- _THE INPUT_:
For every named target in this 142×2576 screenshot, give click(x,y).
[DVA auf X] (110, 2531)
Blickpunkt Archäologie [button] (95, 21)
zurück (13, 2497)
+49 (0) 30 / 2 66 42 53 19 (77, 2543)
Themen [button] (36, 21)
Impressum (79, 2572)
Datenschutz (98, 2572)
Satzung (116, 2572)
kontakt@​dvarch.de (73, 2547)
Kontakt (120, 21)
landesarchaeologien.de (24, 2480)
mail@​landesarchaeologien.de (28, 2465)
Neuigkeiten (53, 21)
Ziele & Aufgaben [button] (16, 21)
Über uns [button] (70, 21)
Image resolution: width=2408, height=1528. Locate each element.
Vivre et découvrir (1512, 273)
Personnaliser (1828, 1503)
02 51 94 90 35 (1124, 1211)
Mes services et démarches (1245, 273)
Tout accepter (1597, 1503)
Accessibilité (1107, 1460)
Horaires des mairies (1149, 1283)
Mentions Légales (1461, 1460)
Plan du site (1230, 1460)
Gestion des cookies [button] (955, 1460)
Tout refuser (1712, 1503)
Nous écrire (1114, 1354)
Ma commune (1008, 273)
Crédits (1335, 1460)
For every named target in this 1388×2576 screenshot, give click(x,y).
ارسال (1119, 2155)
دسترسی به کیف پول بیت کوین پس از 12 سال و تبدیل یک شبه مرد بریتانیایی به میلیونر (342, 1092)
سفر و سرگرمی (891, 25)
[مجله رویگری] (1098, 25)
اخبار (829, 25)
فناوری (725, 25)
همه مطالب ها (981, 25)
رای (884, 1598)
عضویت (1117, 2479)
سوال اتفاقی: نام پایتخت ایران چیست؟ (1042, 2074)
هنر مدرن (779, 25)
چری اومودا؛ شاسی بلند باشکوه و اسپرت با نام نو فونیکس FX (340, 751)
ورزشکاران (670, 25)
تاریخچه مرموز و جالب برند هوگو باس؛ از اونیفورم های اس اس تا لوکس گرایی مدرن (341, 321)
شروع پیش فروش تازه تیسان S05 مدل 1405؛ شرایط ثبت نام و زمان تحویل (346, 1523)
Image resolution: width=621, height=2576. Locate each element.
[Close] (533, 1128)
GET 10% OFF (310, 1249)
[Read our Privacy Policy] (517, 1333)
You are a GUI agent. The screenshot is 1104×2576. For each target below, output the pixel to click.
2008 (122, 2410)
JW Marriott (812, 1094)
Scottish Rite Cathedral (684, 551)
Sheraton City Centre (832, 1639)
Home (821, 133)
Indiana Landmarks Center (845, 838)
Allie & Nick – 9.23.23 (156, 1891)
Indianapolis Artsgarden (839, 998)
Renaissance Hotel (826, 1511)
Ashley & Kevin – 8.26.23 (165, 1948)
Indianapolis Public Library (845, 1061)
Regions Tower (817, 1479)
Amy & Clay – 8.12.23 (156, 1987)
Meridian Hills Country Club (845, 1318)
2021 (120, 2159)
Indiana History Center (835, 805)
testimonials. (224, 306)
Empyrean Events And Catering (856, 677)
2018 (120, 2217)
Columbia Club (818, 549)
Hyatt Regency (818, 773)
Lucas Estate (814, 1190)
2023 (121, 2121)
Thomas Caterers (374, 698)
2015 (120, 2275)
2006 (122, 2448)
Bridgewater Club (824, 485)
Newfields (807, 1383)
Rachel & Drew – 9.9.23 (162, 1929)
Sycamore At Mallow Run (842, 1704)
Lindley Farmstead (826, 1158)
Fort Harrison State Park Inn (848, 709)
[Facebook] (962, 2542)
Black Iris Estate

- _INSTRUCTIONS FOR THE TASK_: Copy, exactly and only, the lines above that begin with the one containing "Themen [button] (36, 21)" and finish with the one containing "Neuigkeiten (53, 21)".

- _SOLVED EXERCISE_:
Themen [button] (36, 21)
Impressum (79, 2572)
Datenschutz (98, 2572)
Satzung (116, 2572)
kontakt@​dvarch.de (73, 2547)
Kontakt (120, 21)
landesarchaeologien.de (24, 2480)
mail@​landesarchaeologien.de (28, 2465)
Neuigkeiten (53, 21)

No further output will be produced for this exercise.